1日1杯の牛乳を摂取するだけで、脳卒中の発症リスクを最大10%低減できる可能性があるとの研究成果が報告された。研究チームは、乳製品の摂取量をわずかに増やすだけでも、将来的に数万件規模の脳卒中を予防できる可能性があると明らかにしている。
17日(現地時間)、「デイリー・メール(英)」などの報道によると、日本の研究チームは、1日約180g(一般的なコップ1杯分)の牛乳を摂取した場合、30〜79歳の成人において脳卒中発症の可能性が低下することを確認した。この研究結果は、学術誌「ニュートリエンツ(Nutrients)」に掲載された。
今回の研究は、実際に被験者の牛乳摂取量を増やして追跡したものではなく、既存の人口統計データを基に10年間の推移をシミュレーションしたモデルを用いたものである。
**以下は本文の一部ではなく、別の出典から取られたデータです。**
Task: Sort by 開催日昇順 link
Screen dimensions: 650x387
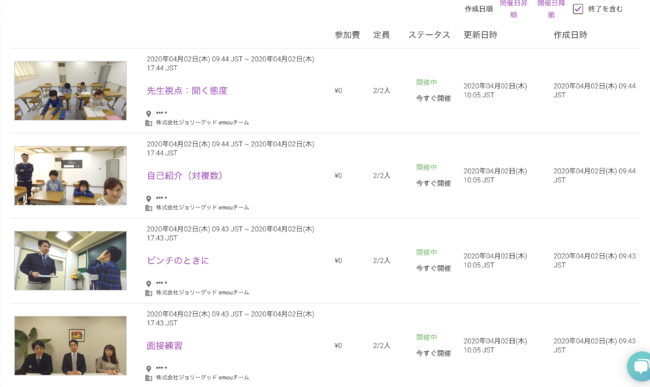Action: tap(513, 9)
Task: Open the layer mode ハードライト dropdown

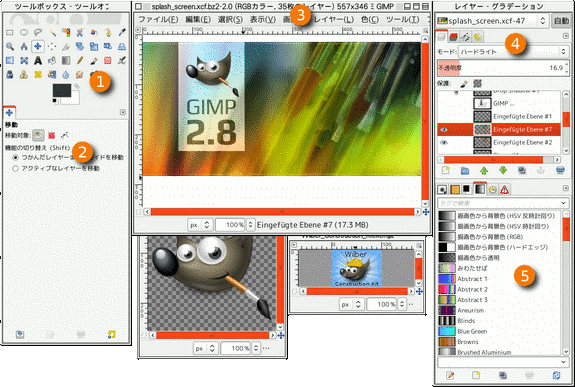Action: pyautogui.click(x=513, y=52)
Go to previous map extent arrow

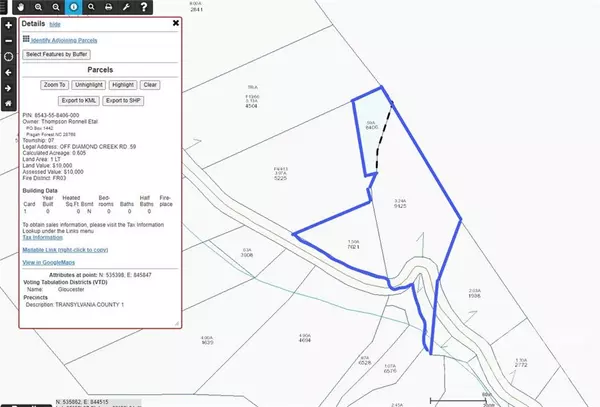coord(8,72)
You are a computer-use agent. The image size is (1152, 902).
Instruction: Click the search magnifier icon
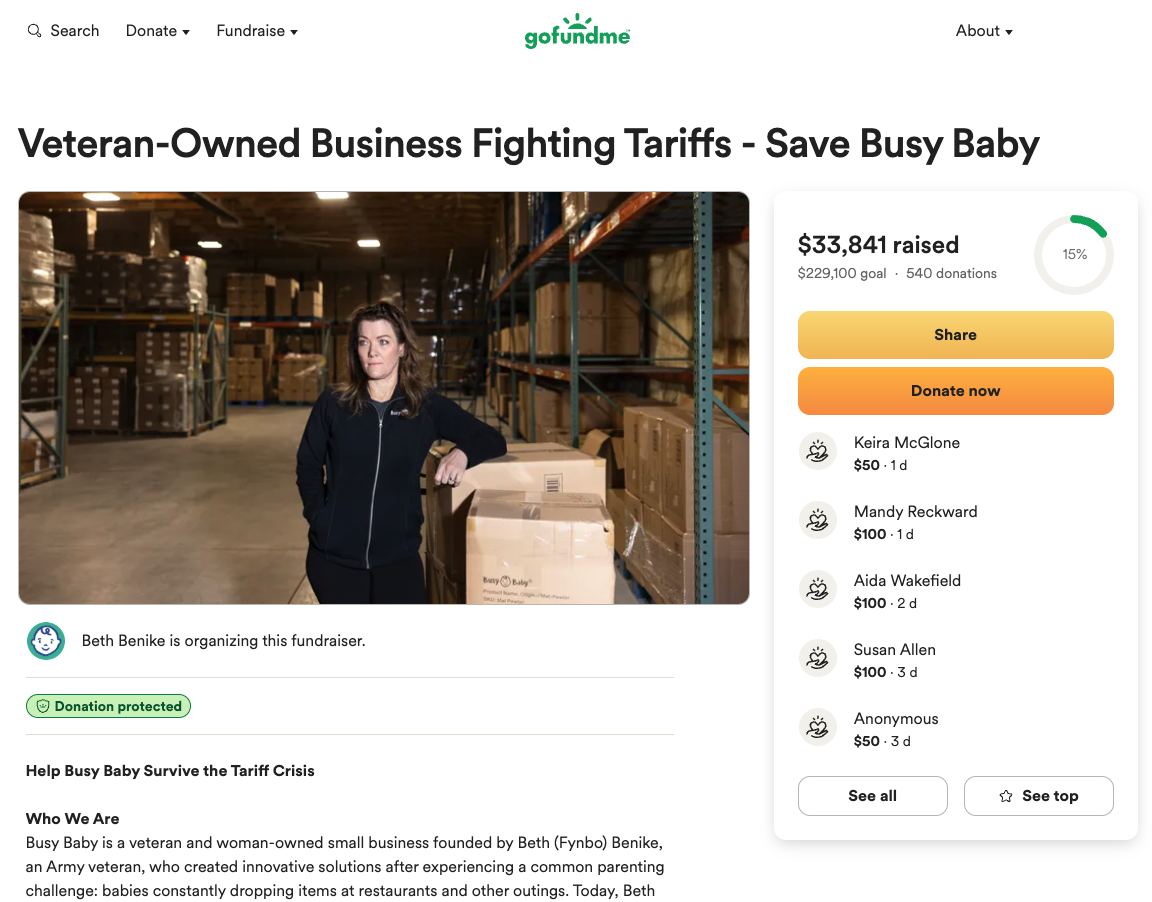[35, 31]
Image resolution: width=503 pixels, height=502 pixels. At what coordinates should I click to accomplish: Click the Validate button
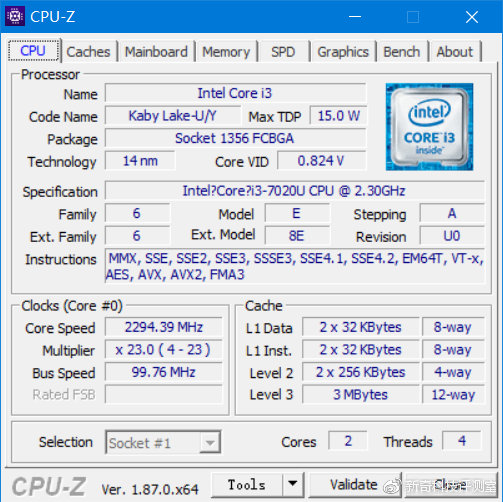[x=354, y=484]
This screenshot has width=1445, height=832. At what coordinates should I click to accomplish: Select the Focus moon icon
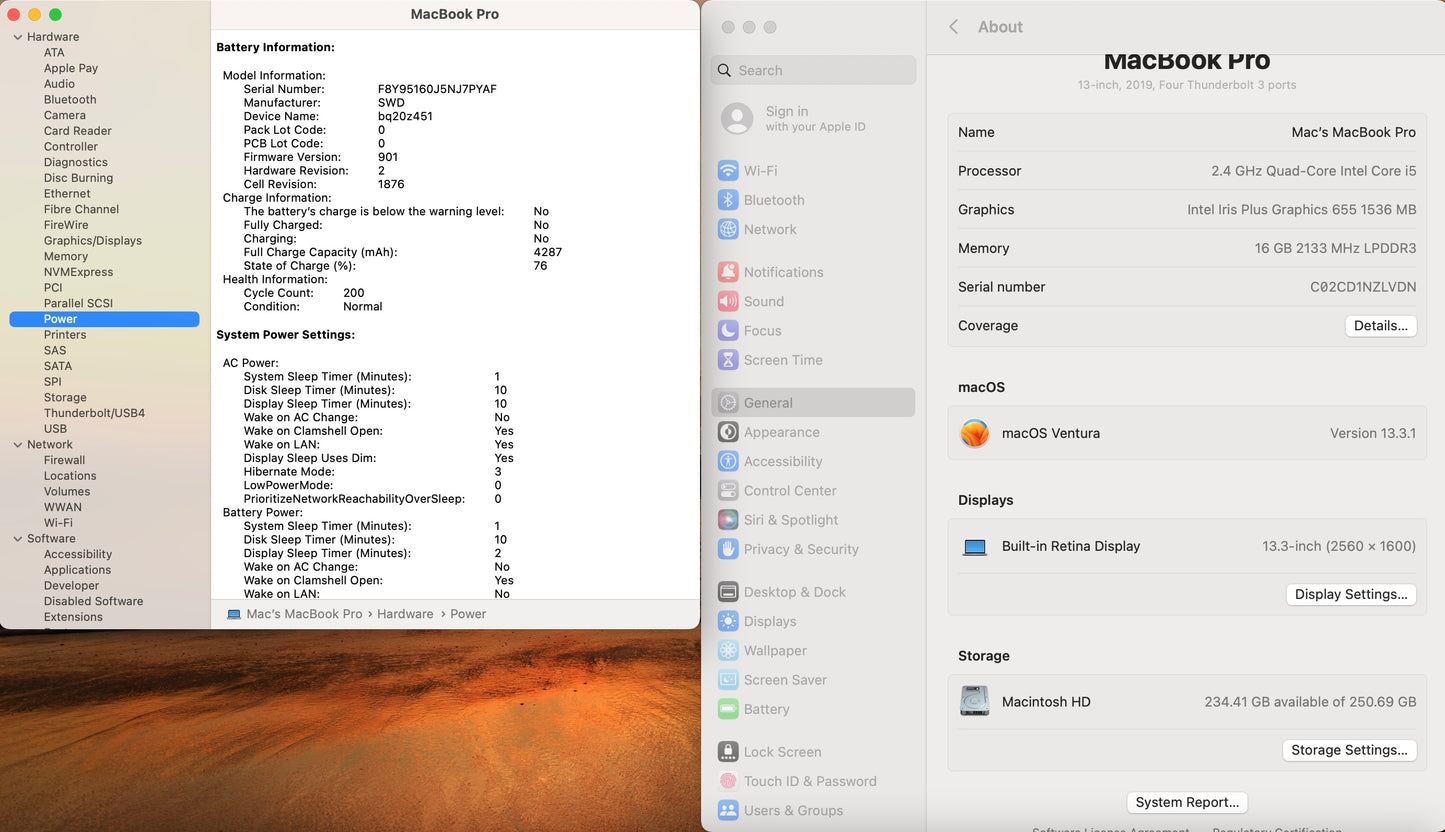[x=728, y=331]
研究チームは、現在の乳製品摂取水準と、1日180gまで摂取量を増やした仮想シナリオを比較し、脳卒中の発症数、死亡数、および医療費への影響を推定した。
それによると、今後10年間で平均的な牛乳摂取量が1日180gに増加すれば、全体の脳卒中リスクは約7%減少し、一部の集団では最大10.6%まで減少する可能性があるという。現在の摂取水準が維持された場合、日本では10年間で約176万件の脳卒中が発生し、そのうち約26万7,000件が死亡に至ると予想されている。一方、牛乳摂取を増やすことで、約12万3,618件の脳卒中と1万8,721件の死亡を回避できる計算になる。
こうした効果は、牛乳に含まれるカルシウム、カリウム、マグネシウムなどのミネラルが血管を弛緩させ、血液循環を改善することによるものと推測されている。また、牛乳は体内で合成できない必須アミノ酸をすべて含む高品質なタンパク質のほか、ビタミンB12やヨウ素など多様な栄養素を提供し、全体的な健康維持に寄与する。研究チームは「牛乳は多様な微量栄養素を含む栄養密度の高い食品であり、脳卒中リスクに影響を与えるカリウムやマグネシウムも豊富に含まれている」と説明した。
ただし、牛乳の種類(低脂肪、無脂肪、全脂など)による効果の差異については今回の分析には含まれていない。既存の研究によれば、低脂肪牛乳には脳卒中予防に一定の効果が認められる一方、高脂肪牛乳については明確な保護効果が確認されていないとの指摘もある。今回の研究結果は、英国などの先進国で牛乳の消費量が減少傾向にある中で注目を集めている。専門家は、乳製品の摂取を過度に控えると、カルシウムなどの必須栄養素が不足する恐れがあるとして注意を呼びかけている。